After multiple trial-n-error, figured the answer to this
- onNext is invoked asynchronously - I added log statements and confirmed onNext function gets invoked for ALL available events and action doesnt wait for any of event completion.
- I even forced await like this
.subscribe(
async (x) => await processEvent(state, x), // any action onNext event
(e) => logger.error("onError: " + e.message), // any action onError
() => logger.log("onCompleted")just the events are consumed asynchronously, not exact sequential order. Does not guarantee if previous event completes before next event fires. So incase one event fails, already the next events are consumed, so index moves ahead.
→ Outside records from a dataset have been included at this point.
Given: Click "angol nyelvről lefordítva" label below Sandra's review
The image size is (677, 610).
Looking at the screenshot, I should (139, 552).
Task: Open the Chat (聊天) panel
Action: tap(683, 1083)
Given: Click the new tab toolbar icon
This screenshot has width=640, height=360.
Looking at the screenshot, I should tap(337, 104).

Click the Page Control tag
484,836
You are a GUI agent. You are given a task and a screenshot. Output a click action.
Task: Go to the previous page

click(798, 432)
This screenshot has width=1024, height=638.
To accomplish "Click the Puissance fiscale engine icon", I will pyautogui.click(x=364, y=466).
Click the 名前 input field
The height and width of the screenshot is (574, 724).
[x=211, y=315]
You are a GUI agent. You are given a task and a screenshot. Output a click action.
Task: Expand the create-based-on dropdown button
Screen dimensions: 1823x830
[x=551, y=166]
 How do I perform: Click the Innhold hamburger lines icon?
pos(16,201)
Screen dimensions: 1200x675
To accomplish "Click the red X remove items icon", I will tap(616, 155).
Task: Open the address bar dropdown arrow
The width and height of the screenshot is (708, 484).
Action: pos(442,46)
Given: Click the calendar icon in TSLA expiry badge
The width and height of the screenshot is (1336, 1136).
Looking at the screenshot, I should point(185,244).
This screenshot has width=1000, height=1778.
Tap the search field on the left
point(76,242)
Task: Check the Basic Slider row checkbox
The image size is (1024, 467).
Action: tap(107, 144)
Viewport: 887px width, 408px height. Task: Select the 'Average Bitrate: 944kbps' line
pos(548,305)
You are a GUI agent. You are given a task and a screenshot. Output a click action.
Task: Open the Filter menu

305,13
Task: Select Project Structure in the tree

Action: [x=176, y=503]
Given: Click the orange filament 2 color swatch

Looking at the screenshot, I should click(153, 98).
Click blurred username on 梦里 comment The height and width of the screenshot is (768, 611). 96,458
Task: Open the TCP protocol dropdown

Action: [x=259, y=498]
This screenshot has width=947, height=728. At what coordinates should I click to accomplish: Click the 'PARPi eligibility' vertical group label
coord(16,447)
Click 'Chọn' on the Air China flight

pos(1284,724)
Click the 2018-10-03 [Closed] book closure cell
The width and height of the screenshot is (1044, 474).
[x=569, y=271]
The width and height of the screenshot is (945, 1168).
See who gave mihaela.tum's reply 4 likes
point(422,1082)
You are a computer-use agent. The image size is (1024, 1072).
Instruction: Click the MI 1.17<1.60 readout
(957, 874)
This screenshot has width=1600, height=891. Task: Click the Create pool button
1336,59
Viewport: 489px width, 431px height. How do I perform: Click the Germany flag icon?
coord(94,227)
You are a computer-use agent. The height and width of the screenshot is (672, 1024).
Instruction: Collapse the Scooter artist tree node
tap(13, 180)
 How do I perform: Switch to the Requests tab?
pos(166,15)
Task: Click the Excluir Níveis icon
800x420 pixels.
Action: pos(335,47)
- The proper way to guarantee sequential execution was like this
import { filter, concatMap } from "rxjs/operators";
import { of } from "rxjs";
journalObservable
.pipe(
filter((evt) => evt.position && evt.event.data),
concatMap((evt) => {
return of(evt).pipe(
concatMap((event) => processEvent(event).then(() => event))
);
})
)
.subscribe(
async (x) => await saveEventIndexToState(state, x), // any action onNext event
(e) => logger.error("onError: " + e.message), // any action onError
() => logger.log("onCompleted") //action onComplete
);
- From above code,The inner concatMap ensures that processEvent is called sequentially for each event.
- In the inner concatMap, after processing the event with processEvent, return the original event so that it can be passed to the outer subscribe.
- The outer subscribe now receives the original event (x) and passes it to saveEventIndex.
This code is guaranteeing to execute the events sequentially.